À retenir : c’est souvent l’option la plus lisible quand le dossier se prête à une sortie rapide et que l’on veut minimiser les frottements.
Transaction : efficace si elle est rédigée “anti-requalification”
Si la conciliation n’est pas praticable, la transaction reste le standard, à condition de respecter deux règles :
- la transaction intervient après la notification de la rupture ;
- l’indemnité transactionnelle doit être rattachée à des concessions réciproques et, si l’on vise un régime favorable, à une logique de réparation (préjudice moral, professionnel, conditions de rupture…).
Le point décisif n’est pas d’inventer des préjudices : c’est de rester factuel, cohérent et proportionné. Une rédaction trop “stéréotypée” ou une somme manifestement destinée à remplacer du salaire expose à la requalification.

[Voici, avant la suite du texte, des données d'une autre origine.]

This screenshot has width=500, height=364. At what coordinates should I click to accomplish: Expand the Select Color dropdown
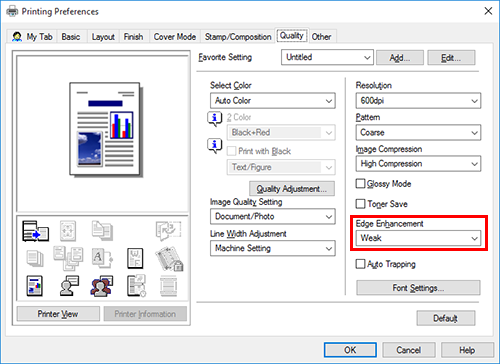tap(273, 101)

Jugement : fiscalement puissant, mais rarement compatible avec “je veux 10 000 € vite”
Le jugement prud’homal peut offrir un régime fiscal favorable sur les dommages-intérêts, mais il implique délai, aléa, et pilotage contentieux. On le retient surtout quand l’enjeu dépasse la simple optimisation et que le rapport de force est contentieux.
Étape 3 : sécuriser France Travail (souvent oublié dans les calculs “net”)

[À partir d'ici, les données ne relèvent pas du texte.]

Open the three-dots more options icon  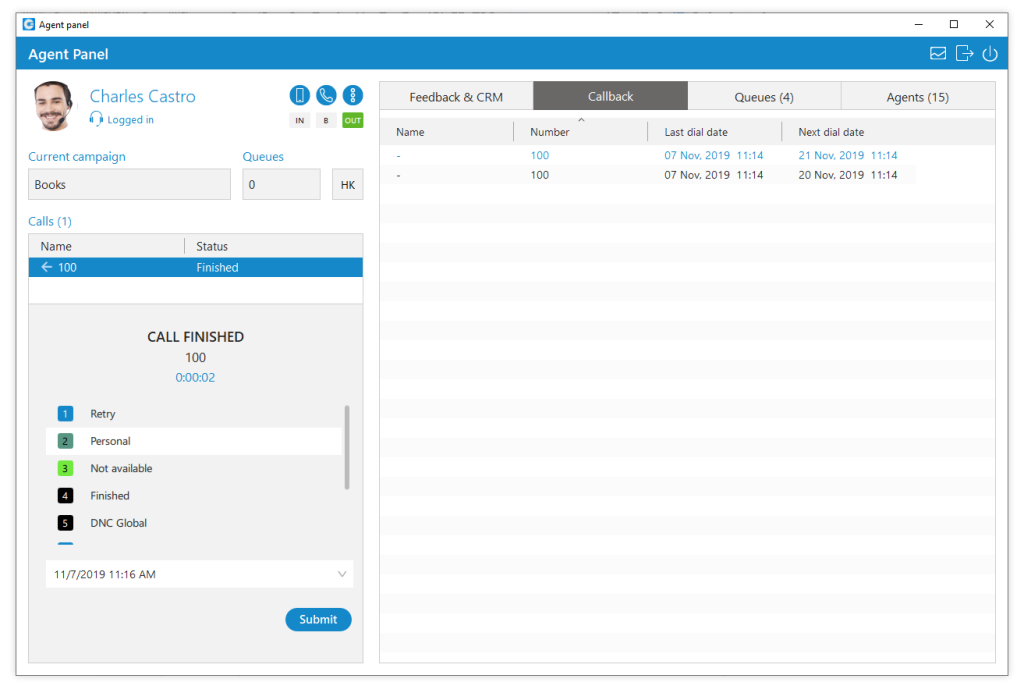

Un accord peut être “bon” fiscalement/socialement et “mauvais” en pratique si le salarié subit un différé d’indemnisation important. Pour éviter les mauvaises surprises :
- identifier ce qui est susceptible d’être considéré comme supra-légal ;
- anticiper l’impact du différé (plafonné) et l’expliquer noir sur blanc au salarié ;
- privilégier, quand c’est possible, un cadre où l’indemnité est mieux “encadrée” (ex. conciliation barémée).

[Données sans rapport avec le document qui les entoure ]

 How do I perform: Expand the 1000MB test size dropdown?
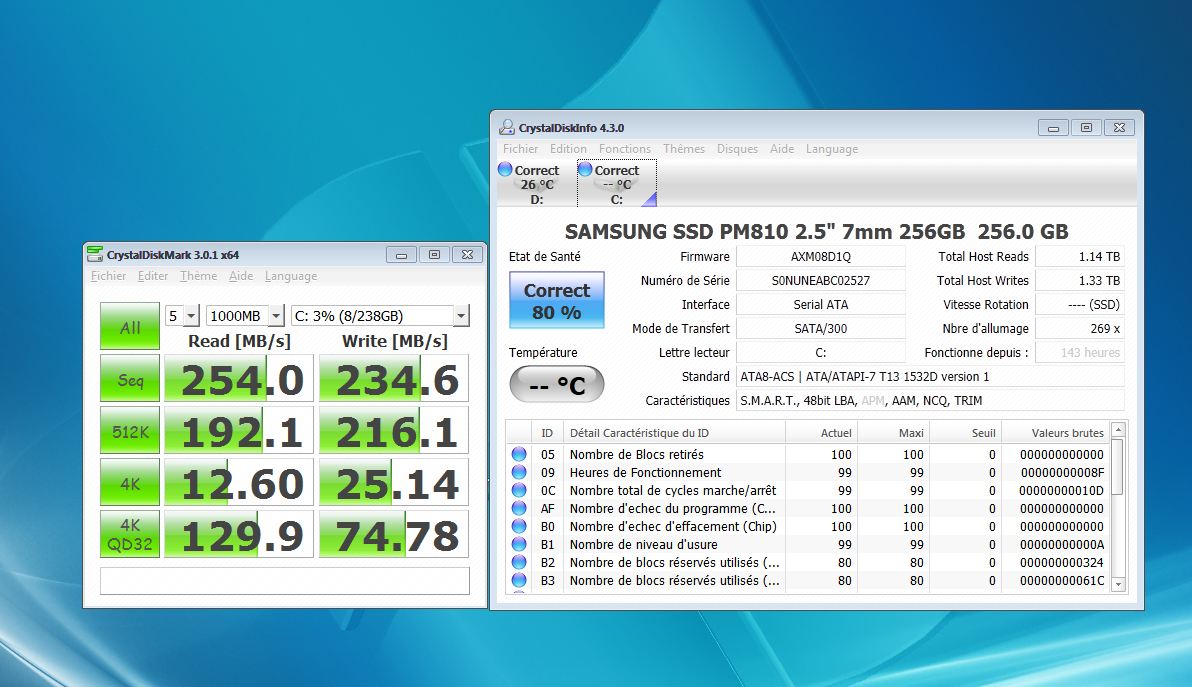[x=245, y=316]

Mini check-list de rédaction (transaction ou conciliation)
Pour maximiser la sécurité (et donc la vraie “rentabilité” du deal) :
- un préambule concret : faits, contexte, griefs invoqués, points de désaccord ;
- une ventilation claire : salaire vs indemnitaire (sans mélange) ;
- une cohérence des concessions : renonciations du salarié / sécurité juridique de l’employeur ;
- une clause de paiement simple (virement, échéance) + quittance ;
- pas de formulations ambiguës du type “complément de rémunération”, “prime exceptionnelle”, etc., si l’objectif est indemnitaire.
Conclusion opérationnelle
Si l’objectif est “10 000 € réellement perçus”, la solution la plus avantageuse n’est pas un “truc” : c’est un arbitrage.
- Quand c’est possible : conciliation BCO pour un cadre lisible, rapide et souvent favorable.
- Sinon : transaction avec ventilation et rédaction soignées, en assumant les éléments de salaire et en sécurisant la partie indemnitaire.
- Le jugement reste l’outil de dernier ressort si la stratégie est d’aller chercher davantage, au prix du temps et de l’incertitude.